How can a PowerPoint 365 add-in (.ppam) add a button for a macro to the Quick Access Toolbar?

I have "Microsoft 365 Apps for enterprise". I have developed a VBA Word macro and a VBA PowerPoint macro.

I want a similar user interface for each macro: ideally, a Quick Access Toolbar button.

For Word, this is easy:

  1. In the macro-enabled template (.dotm), use the Word UI (File > Options > Quick Access Toolbar) to add a button for the macro, for just the .dotm file.
  2. Copy the .dotm file to the %APPDATA%\Microsoft\Word\STARTUP directory.
  3. Restart Word.

The button appears in the Word Quick Access Toolbar for all documents, and works. Job done.

For PowerPoint, not so easy, hence this question. The equivalent steps for PowerPoint don't work:

  1. In the macro-enabled template (.potm), use the PowerPoint UI (File > Options > Quick Access Toolbar) to add a button for the macro, for just the .potm file.
  2. Save the .potm file as a .ppam (PowerPoint add-in).
  3. Exit PowerPoint.
  4. Copy the .ppam to the %APPDATA%\Microsoft\AddIns directory
  5. Start PowerPoint.
  6. Load that add-in (File > Options > Add-ins > Manage: PowerPoint Add-ins > Go > Add New > select the .ppam > Open)
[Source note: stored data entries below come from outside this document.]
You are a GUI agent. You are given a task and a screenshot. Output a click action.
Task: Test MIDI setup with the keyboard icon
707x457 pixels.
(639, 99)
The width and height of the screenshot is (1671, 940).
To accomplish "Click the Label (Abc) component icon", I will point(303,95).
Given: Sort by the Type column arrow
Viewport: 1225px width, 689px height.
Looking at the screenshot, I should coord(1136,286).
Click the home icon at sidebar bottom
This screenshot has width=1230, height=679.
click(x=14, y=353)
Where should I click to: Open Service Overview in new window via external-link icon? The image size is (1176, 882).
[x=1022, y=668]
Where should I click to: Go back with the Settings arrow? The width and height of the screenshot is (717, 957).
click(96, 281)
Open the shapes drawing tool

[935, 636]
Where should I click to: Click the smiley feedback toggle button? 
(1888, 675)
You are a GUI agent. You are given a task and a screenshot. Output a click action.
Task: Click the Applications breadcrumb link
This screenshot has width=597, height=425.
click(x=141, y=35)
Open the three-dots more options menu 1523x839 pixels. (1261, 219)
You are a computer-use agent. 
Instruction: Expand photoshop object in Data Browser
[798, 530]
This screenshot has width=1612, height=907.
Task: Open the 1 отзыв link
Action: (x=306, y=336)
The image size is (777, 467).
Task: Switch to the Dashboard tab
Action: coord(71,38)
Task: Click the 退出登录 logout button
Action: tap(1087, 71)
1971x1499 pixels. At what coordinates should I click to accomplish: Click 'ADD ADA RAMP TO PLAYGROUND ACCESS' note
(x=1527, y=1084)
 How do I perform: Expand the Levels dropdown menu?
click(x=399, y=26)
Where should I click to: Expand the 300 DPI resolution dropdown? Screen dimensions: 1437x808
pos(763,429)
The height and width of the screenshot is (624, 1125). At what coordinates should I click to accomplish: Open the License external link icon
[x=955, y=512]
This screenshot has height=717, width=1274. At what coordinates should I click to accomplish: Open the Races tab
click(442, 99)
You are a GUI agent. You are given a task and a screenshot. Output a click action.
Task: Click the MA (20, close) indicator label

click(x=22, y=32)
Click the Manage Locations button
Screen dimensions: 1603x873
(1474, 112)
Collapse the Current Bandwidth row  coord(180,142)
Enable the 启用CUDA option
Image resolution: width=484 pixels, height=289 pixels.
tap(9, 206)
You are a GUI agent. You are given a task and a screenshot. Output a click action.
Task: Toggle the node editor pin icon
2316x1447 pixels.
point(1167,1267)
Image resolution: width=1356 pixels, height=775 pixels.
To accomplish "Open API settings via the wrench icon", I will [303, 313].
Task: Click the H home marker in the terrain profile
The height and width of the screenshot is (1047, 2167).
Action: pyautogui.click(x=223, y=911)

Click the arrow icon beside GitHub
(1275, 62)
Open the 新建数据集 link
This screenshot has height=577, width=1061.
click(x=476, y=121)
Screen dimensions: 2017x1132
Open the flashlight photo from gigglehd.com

The Quick Access Toolbar button appears, but clicking it results in the error message:

The macro cannot be found or has been disabled because of your security settings

Upvotes: 2

Views: 1320

Answers (1)

Graham Hannington
Graham Hannington

Reputation: 1987

Diagnosis:

The macro cannot be found because the Quick Access Toolbar action in the .ppam refers to the .potm file name, not the .ppam.

Solution:

  1. Unzip the .ppam file
  2. Open the userCustomization\customUI.xml file in a text (or XML) editor
  3. Change the file extension for the corresponding onAction attribute value (that runs the macro) from .potm to .ppam
  4. Rezip the tweaked .ppam
  5. Unload and remove the old "untweaked" add-in from the PowerPoint Option > Add-ins...
  6. Exit PowerPoint
  7. Copy the tweaked .ppam over the old file in %APPDATA%\Microsoft\AddIns
  8. Start PowerPoint
  9. Load the newly tweaked add-in (File > Options > Add-ins > Manage: PowerPoint Add-ins > Go > Add New > select the .ppam > Open)

The Quick Access Toolbar button should now run the macro.